** EXERCISE TASK **
Arrange the data below as a numbered list with any blank lines dropped, using only the part that opens with the line containing "For every named" and closes with the line containing "Компания (186, 1411)".

** SUPPLIED RECORDS **
## BEGIN
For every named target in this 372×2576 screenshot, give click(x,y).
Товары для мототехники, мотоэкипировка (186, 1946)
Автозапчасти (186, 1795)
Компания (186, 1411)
## END
## BEGIN
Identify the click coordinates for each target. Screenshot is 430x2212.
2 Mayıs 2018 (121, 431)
## END
** WRITTEN REPLY **
1. For every named target in this 372×2576 screenshot, give click(x,y).
2. Товары для мототехники, мотоэкипировка (186, 1946)
3. Автозапчасти (186, 1795)
4. Компания (186, 1411)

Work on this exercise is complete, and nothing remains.